Selon des témoins oculaires, immédiatement après le meurtre des deux colons, l’armée israélienne a fermé les deux entrées de Huwarah, permettant à la horde de colons d’entrer dans la ville à pied, et s’est abstenue de faire quoi que ce soit pour empêcher les atrocités qui s’ensuivirent. Dans une vidéo TikTok diffusée, on peut voir les colons en train de distribuer de la nourriture aux soldats visiblement ravis et reconnaissants stationnés aux entrées de la ville.
Pendant que Huwarah brûlait, le 1er ministre israélien Benjamin Netanyahu a publié un message vidéo demandant aux Israéliens «de ne pas faire justice eux-mêmes» et de «laisser Tsahal et les forces de sécurité faire leur travail». Il n’a pas hésité à leur rappeler en quoi consiste ce «travail», notant que l’armée avait «éliminé des dizaines de terroristes» ces dernières semaines, une allusion claire aux massacres commis par les forces israéliennes à Jenin et Naplus depuis le mois de janvier. Le Président d’Israël, Isaac Herzog, a lancé un appel similaire aux colons, insistant sur le fait que la violence contre des innocents n’est «pas notre façon de faire».

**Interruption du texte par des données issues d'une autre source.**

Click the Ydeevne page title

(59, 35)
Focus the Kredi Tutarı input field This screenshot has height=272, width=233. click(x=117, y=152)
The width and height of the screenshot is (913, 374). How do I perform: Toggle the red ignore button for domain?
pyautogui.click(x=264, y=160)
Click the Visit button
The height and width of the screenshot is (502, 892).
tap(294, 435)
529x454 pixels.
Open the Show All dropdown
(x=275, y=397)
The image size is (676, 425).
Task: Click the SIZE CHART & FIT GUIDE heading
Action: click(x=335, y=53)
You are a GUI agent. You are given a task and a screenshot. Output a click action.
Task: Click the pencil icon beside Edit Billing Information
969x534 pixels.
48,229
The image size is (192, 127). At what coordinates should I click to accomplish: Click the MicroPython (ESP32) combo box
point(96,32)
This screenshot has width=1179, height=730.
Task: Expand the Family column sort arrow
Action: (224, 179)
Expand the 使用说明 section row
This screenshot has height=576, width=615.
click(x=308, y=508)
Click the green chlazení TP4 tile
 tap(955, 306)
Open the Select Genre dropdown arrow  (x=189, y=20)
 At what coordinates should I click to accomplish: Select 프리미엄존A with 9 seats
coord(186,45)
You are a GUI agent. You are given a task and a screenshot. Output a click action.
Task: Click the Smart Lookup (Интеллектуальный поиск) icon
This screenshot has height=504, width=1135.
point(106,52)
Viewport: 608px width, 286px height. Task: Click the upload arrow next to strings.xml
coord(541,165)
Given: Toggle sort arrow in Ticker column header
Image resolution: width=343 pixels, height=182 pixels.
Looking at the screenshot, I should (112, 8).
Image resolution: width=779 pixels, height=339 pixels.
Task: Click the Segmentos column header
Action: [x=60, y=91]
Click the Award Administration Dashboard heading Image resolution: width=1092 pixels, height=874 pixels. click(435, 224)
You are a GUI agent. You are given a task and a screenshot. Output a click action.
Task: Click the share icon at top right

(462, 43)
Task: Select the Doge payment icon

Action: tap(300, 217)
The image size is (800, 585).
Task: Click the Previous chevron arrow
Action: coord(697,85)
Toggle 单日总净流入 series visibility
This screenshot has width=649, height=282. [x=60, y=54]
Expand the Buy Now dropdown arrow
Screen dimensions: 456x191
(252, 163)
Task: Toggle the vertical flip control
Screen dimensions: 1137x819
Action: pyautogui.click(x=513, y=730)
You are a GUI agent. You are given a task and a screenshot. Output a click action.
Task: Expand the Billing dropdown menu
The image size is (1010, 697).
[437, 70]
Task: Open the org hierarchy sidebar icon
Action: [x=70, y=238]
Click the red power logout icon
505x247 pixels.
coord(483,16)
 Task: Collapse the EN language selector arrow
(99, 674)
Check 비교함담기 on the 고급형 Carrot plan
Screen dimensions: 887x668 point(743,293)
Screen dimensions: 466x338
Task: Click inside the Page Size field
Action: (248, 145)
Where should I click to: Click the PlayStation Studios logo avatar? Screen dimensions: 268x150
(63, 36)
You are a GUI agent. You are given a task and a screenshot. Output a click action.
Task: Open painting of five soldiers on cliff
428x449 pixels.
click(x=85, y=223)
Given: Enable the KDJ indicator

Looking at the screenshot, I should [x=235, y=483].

À travers leurs remarques, cependant, Netanyahu et Herzog admettent involontairement que la punition collective des Palestiniens est déjà à l’ordre du jour des autorités israéliennes chargées de l’application de la loi, mais que le maintien de l’ordre social voudrait que cela soit l’armée, et non les civils, qui mette cette punition en œuvre. En d’autres termes, lorsque Netanyahu demande aux colons de laisser les soldats «faire leur travail», il leur dit en fait de «laisser Tsahal faire le travail pour vous».
Car au-delà de toutes les lois ignobles que ce gouvernement s’apprête à adopter, la loi qui prime depuis toujours en Israël – qui définit son identité et dicte sa politique – est la loi d’élimination des Palestiniens. Pour ce gouvernement d’extrême-droite, cette logique coloniale est un commandement divin; pour les militaires, c’est un devoir opérationnel.
Cette «loi» d’élimination a de nombreux visages et s’actualise en permanence. Vendredi dernier à Hébron, les Palestiniens et les militants anti-occupation ont célébré le 29è anniversaire du massacre de la mosquée d'Ibrahim, au cours duquel Baruch Goldstein – un héros personnel du ministre de la Sécurité nationale, Itamar Ben-Gvir – a assassiné 29 fidèles palestiniens. La manifestation annuelle ne s’est pas contentée de commémorer le massacre, mais a également forcé l’ouverture de la rue Shuhada, l’une des principales artères d’Hébron que l’armée a fermée aux résidents palestiniens depuis le massacre, laissant pourtant la route ouverte aux colons qui vivent dans la ville.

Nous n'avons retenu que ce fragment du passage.